SHANGHAI, Nov 20 (Reuters) - China stocks fell sharply on Monday and were heading for their biggest daily loss in three months after Beijing set sweeping new guidelines to regulate asset management products, which analysts said will dampen investors’ appetite for riskier assets.
The central bank issued the new guidelines on Friday to more strictly regulate asset management businesses, in the government’s latest effort to rein in the risky shadow banking sector which had been channeling money into Chinese stocks, bonds and property.
At the end of 2016, the collective outstanding volume of the asset management business was 102 trillion yuan ($15.38 trillion).
Shanghai’s benchmark index SSEC tumbled over 1 percent to a two-month low, while China’s blue-chip CSI300 Index was down roughly 1 percent.
Barring a rebound, both indexes were on track for their worst day since mid-August.

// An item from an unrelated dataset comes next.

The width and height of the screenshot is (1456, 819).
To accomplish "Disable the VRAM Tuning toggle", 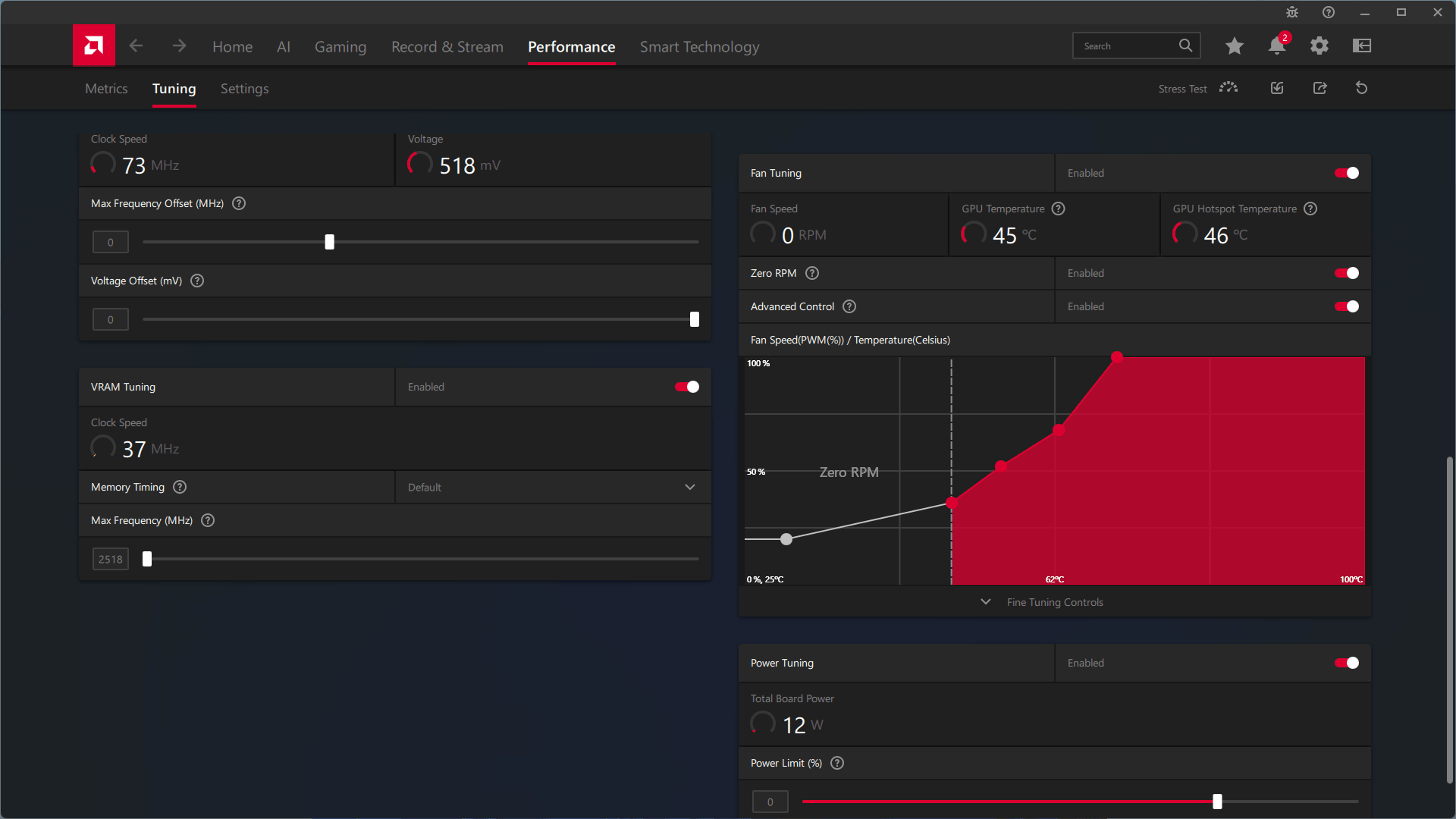I will click(686, 387).
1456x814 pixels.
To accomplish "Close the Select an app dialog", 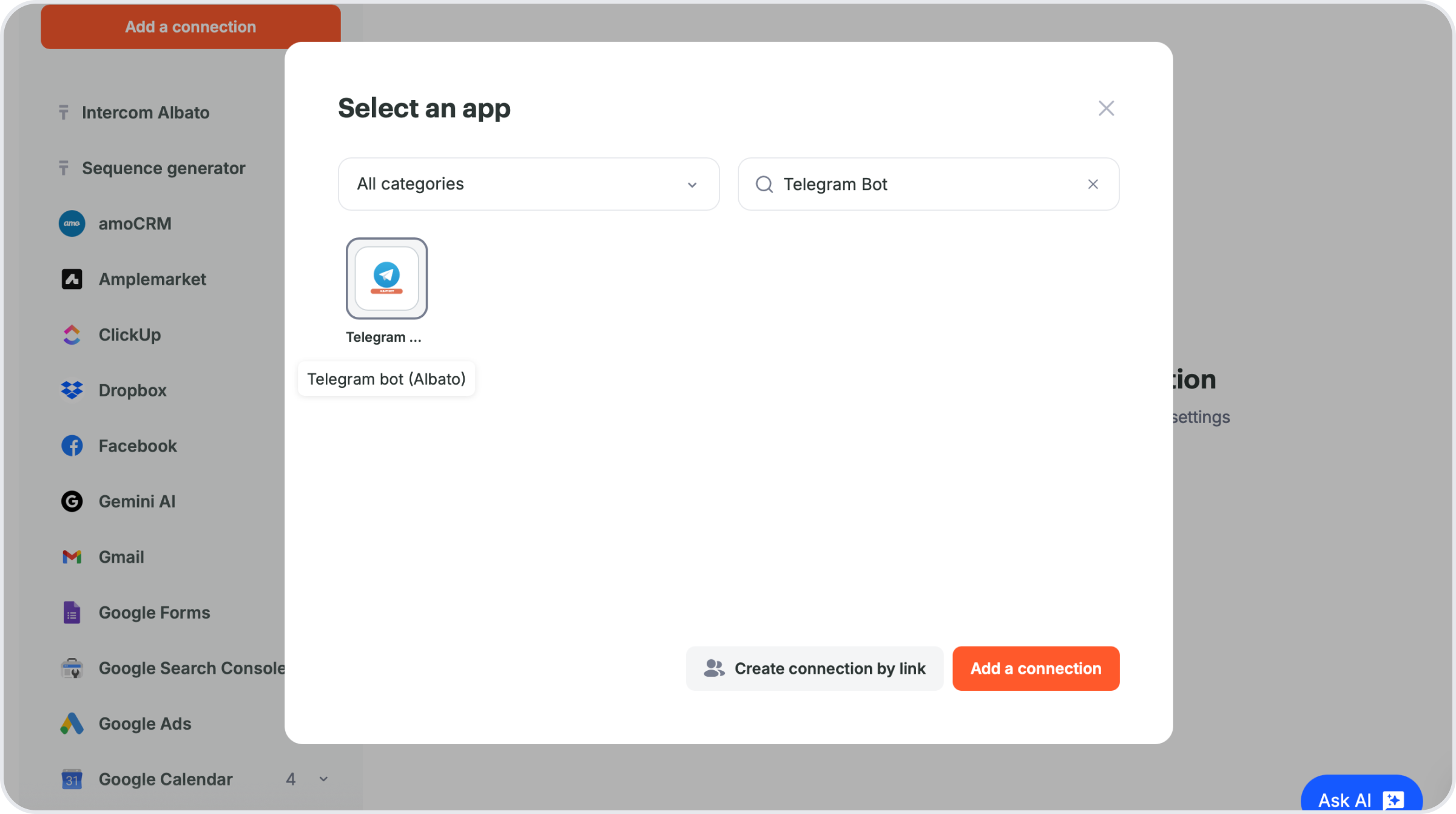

The draft guidelines, which will unify rules covering asset management products issued by all types of financial institutions, and will set leverage ceilings on such products, won’t have an immediate impact. There will be a transition period that lasts until June 30, 2019.
Still, there was a psychological impact on the market.
“Tougher rules on banks’ wealth management products will seriously curb money flows into the stock market from lenders,” Li Haoshu, analyst at Chuangcai Securities, wrote in a market comment.
“In addition, restrictions on leverage will hurt liquidity levels, and hurt risk appetite.”
Li Huiyong, an economist at Shenwan Hongyuan Securities, said liquidity and market yields could suffer from the new rules, which stipulate that financial institutions must end the practice of providing investors with implicit guarantees against investment losses.
“The new guideline is not the last shoe to drop, or the last piece of bad news,” Li said. “The era of tough financial supervision has just begun.”